Justice in Plato vs. Justice in Aristotle
Usually when you hear that someone is a teacher you tend to believe that the ideas of his or her pupils would be somewhat similar to those in his or her teachings. Often enough the student decides to take what he or she learns from his teacher and expands or even opposes his teacher's ideas. Aristotle was a student of the often imitated, never paralleled, philosopher, Plato.

Although under the tutelage of Plato for over nineteen years and teaching at the Platonic Academy, Aristotle had many different views in regards to justice in society. Plato felt that justice was harmony, while Aristotle felt that it was in the common interest or in other words: justice was a compromise. I will attempt to provide a deeper understanding of this dilemma.
(Justice is harmony) One would tend to believe that peace, and good will among all individuals in a community would be the main ingredients necessary to encompass harmony, yet although at first a simple concept to conceive, the ultimate goal of achieving harmony (justice according to Plato) requires many different factors. These factors (or pillars) upon which justice in Plato is constructed include but are not limited to education, interdependence of a communities sub-units, philosophy, the separation of public and private life, truth, as well as no movement.
In Plato's Republic, justice is defined in many different ways, none of which seem to keep Socrates content.

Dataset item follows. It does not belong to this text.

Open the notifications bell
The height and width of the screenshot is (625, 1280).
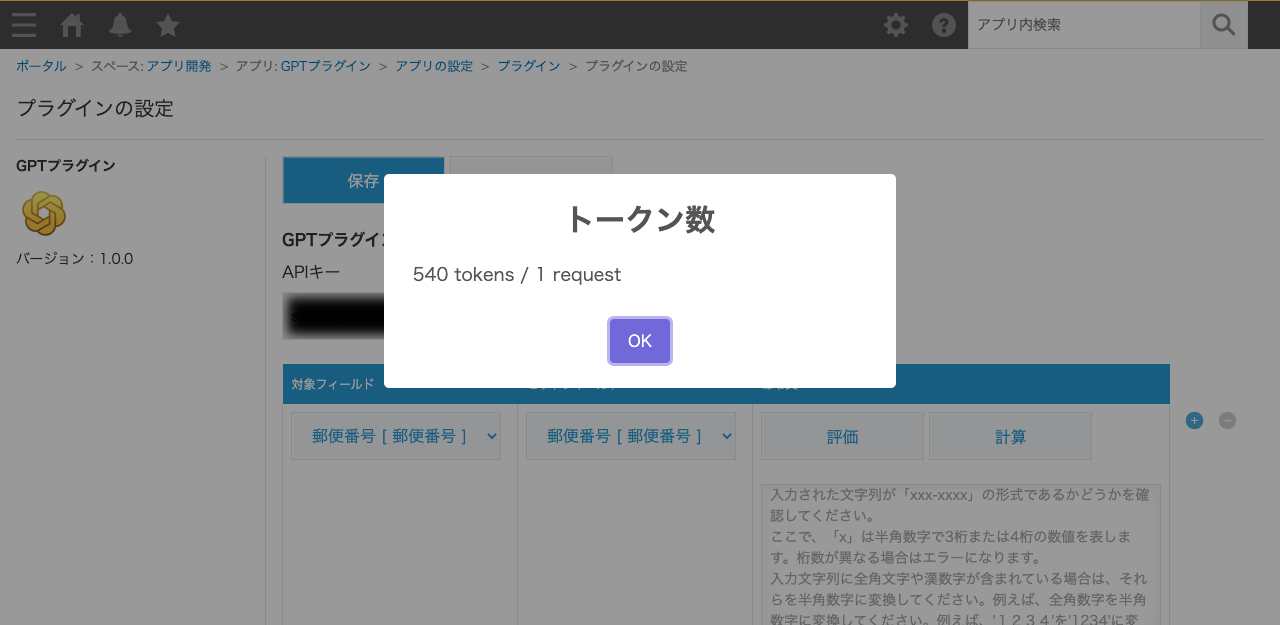(x=119, y=25)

Cephalus insisted that justice was telling the truth and paying one's debts. Polemarchus, Cephalus' son, maintained that justice was paying one's dues. Socrates refuted their argument by using a mad man as an example. He proved that if one man borrowed another man's knife and the owner of the knife went mad, it would not be just to return the knife to the rightful owner for the owner would be in possible danger of harming himself.

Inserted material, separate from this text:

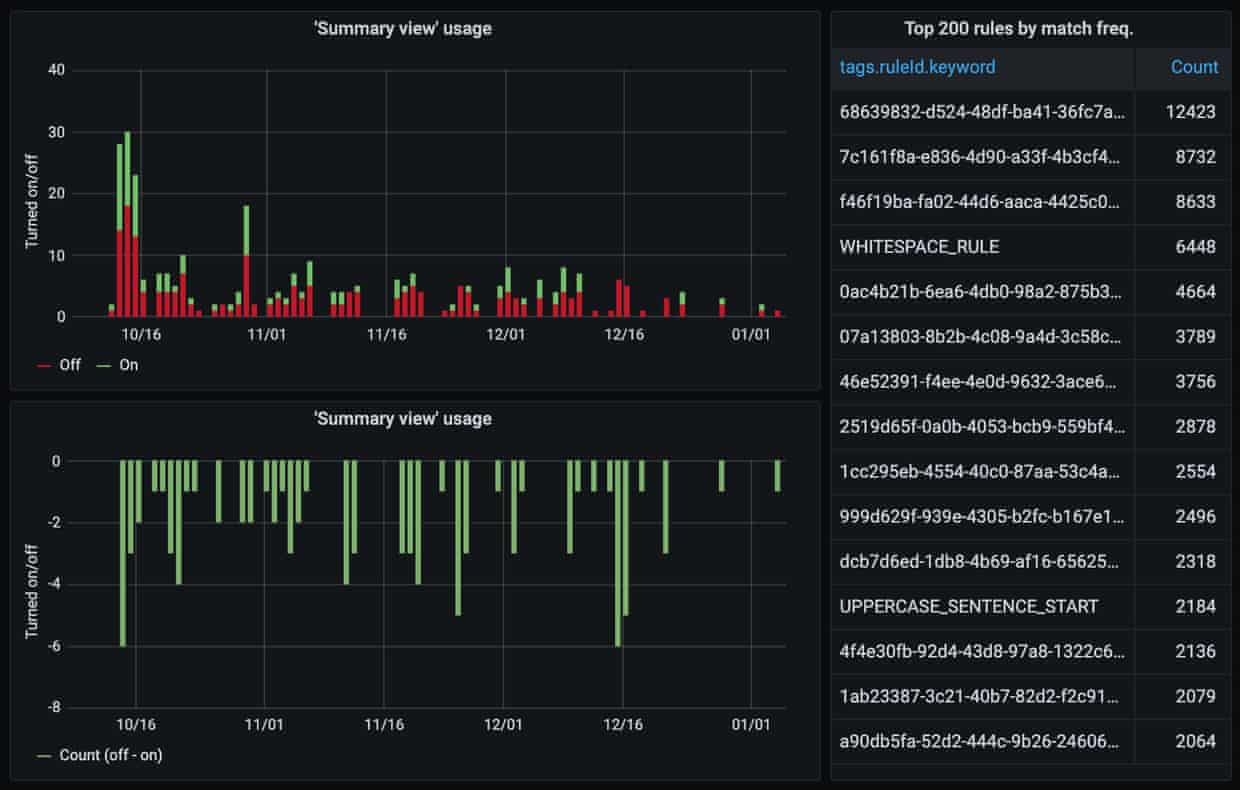
Task: Toggle the 'Off' series in the legend
Action: (69, 365)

Under other circumstances such as a situation where the owner wanted to go hunting with his knife it would be just to return the knife to him or her.
Thrasymachus interjects that justice is that which is in the interest of the stronger party. When he emphasized "stronger party" he implied governing bodies such as political leaders. He said that a community's people would follow leaders because the leader's law would be justice and it would be the constitution of the community. The problem here is that corrupt officials may make laws and regulations that wouldn't be fair to all or even be in the worst interest of some.

Some officials would make laws to simply benefit their own interests. At one point Thrasymachus said that perfect injustice pays better than perfect justice. Socrates changed Thrasymachus' mindset by making him agree that justice was goodness and knowledge and injustice their opposites.Plato argues that a just state is achieved in a situation in which everyone does one's own job, where each part functions properly with an eye to the good of the whole.

In a just society, the rulers, the military, the working-class persons, all do what they ought to do. In a just society, their rulers are wise, the soldiers are brave, and the producers of material goods exercise self-control and are not overwhelmed by their desires for gain. (Great Thinkers of the Western World, Ian P. McGeal, editor.)
(Justice as compromise) Aristotle taught that justice was a compromise of the common interests.

The factors included in the belief of justice as a compromise are law, assumption of state and the assumption of man as political.